Exercise task 1 —
According to the forum thread on tires, what price range does sciphi give as a budget?

Extract —
⁂

Sent from AutoGuide.com Free App


----------



## XtremeRevolution (Jan 19, 2012)

What's your budget? Are you planning on keeping the stock tire size?

Sent from AutoGuide.com App


----------



## sciphi (Aug 26, 2011)

XtremeRevolution said:


> What's your budget? Are you planning on keeping the stock tire size?
> 
> Sent from AutoGuide.com App


About $500-700 before installation/rebates, and I do want to keep the stock size. The 235/45-17 would be nice, but I can't justify a fuel economy hit for improved handling.


----------



## Mick (Dec 31, 2011)

There's a set of lt wheels for sale locally for $600 maybe less but the money you'd save will be lost in shipping I think. Either way let me know if you want link.


----------



## sciphi (Aug 26, 2011)

Thanks, but I'm not interested in getting a 3rd set of wheels for my Cruze, LOL! Although I could likely sell the wheels to a local Sonic owner who wants to upgrade from the 15's. Wheels/tires are heavy buggers to ship, so that would kill any cost savings/profit of selling the wheels. And I wouldn't part with the lightweight Eco wheels, since a 2LT's 17's are guaranteed to weigh a lot more than Eco 17's.


----------



## milehigh (Nov 24, 2012)

I am watching the Continental PureContact tires as a potential for my car next year. Seen a few around and they look cool...


----------



## Vetterin (Mar 27, 2011)

While I'm also considering another set of Fuel Max for my replacements I am also looking at the 
Assurance TripleTred All-Seasons. 
[h=1] [/h]


----------



## XtremeRevolution (Jan 19, 2012)

Pretty much anything other than a LRR tire will be significantly heavier, so your best bet will be to get some comparisons done of other LRR tires. For their purposes, I think the Goodyear tires on our cars are actually pretty good.


----------



## jblackburn (Apr 14, 2012)

Michelin has an MXV4 in a LRR variant. 

They're [in standard form] one of the best riding, longest-lasting, and best traction tires I've had the pleasure of owning. Not fantastic for handling though if you like to drive like a hooligan.


----------



## XtremeRevolution (Jan 19, 2012)

⁂

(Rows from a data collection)
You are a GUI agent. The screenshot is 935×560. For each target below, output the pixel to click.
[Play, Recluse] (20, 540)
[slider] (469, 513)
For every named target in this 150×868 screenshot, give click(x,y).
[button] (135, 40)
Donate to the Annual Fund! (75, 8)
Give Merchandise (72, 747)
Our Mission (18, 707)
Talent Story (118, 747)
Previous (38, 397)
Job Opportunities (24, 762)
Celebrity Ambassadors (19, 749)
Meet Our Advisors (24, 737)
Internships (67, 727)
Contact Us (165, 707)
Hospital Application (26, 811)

⁂

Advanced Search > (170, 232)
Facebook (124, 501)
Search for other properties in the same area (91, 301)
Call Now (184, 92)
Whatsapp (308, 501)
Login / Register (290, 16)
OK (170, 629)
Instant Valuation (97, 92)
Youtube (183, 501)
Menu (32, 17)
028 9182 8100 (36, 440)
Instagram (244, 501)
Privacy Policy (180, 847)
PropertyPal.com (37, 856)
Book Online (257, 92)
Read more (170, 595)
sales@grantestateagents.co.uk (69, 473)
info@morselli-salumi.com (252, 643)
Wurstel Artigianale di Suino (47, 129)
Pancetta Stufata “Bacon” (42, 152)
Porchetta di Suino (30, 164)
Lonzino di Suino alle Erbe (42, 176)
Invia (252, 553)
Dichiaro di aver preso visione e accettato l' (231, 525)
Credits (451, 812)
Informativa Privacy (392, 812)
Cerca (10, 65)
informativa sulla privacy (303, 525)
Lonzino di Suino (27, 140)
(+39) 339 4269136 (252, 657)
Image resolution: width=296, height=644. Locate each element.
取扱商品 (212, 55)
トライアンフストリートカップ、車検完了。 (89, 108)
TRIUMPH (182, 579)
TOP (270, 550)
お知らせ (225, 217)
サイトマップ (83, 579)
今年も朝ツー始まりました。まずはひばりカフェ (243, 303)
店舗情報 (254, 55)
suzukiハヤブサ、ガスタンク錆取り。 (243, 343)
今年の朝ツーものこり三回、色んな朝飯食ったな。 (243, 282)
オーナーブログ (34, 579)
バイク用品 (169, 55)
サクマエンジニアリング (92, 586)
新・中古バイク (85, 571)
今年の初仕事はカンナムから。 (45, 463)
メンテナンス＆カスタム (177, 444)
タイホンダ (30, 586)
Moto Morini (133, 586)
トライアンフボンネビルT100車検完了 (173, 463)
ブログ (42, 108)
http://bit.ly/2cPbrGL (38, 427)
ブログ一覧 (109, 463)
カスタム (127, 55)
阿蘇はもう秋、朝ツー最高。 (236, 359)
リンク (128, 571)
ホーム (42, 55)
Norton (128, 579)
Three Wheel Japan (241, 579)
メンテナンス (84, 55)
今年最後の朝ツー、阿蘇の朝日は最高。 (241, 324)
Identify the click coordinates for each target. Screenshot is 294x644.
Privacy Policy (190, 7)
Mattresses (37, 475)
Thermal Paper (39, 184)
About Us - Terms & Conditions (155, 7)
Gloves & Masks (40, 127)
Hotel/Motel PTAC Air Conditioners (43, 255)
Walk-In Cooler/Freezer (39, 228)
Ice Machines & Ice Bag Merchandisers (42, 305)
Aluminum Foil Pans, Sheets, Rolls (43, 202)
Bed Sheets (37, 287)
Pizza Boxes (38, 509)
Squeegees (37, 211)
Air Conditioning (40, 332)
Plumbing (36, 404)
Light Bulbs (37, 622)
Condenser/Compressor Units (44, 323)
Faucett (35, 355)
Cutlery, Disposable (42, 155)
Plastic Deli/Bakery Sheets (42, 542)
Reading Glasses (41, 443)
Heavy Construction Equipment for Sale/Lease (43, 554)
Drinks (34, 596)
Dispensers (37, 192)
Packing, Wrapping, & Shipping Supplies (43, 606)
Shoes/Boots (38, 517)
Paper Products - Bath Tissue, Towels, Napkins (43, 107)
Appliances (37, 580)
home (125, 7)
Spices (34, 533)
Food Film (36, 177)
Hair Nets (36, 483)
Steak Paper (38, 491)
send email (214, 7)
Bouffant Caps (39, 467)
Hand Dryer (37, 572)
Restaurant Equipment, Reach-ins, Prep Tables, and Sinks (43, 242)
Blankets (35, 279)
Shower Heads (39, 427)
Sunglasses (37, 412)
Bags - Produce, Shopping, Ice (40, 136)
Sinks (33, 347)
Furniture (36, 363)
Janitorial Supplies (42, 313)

⁂

Exercise task 2 —
In the rows starting with the line containing "サクマエンジニアリング (92, 586)" and ending with the line containing "Light Bulbs (37, 622)", rename "Thermal Paper" to "Register Paper" and leave everything else unchanged. Give back only those rows.

Written response 1 —
About $500-700 before installation/rebates.

Written response 2 —
サクマエンジニアリング (92, 586)
新・中古バイク (85, 571)
今年の初仕事はカンナムから。 (45, 463)
メンテナンス＆カスタム (177, 444)
タイホンダ (30, 586)
Moto Morini (133, 586)
トライアンフボンネビルT100車検完了 (173, 463)
ブログ (42, 108)
http://bit.ly/2cPbrGL (38, 427)
ブログ一覧 (109, 463)
カスタム (127, 55)
阿蘇はもう秋、朝ツー最高。 (236, 359)
リンク (128, 571)
ホーム (42, 55)
Norton (128, 579)
Three Wheel Japan (241, 579)
メンテナンス (84, 55)
今年最後の朝ツー、阿蘇の朝日は最高。 (241, 324)
Identify the click coordinates for each target. Screenshot is 294x644.
Privacy Policy (190, 7)
Mattresses (37, 475)
Register Paper (39, 184)
About Us - Terms & Conditions (155, 7)
Gloves & Masks (40, 127)
Hotel/Motel PTAC Air Conditioners (43, 255)
Walk-In Cooler/Freezer (39, 228)
Ice Machines & Ice Bag Merchandisers (42, 305)
Aluminum Foil Pans, Sheets, Rolls (43, 202)
Bed Sheets (37, 287)
Pizza Boxes (38, 509)
Squeegees (37, 211)
Air Conditioning (40, 332)
Plumbing (36, 404)
Light Bulbs (37, 622)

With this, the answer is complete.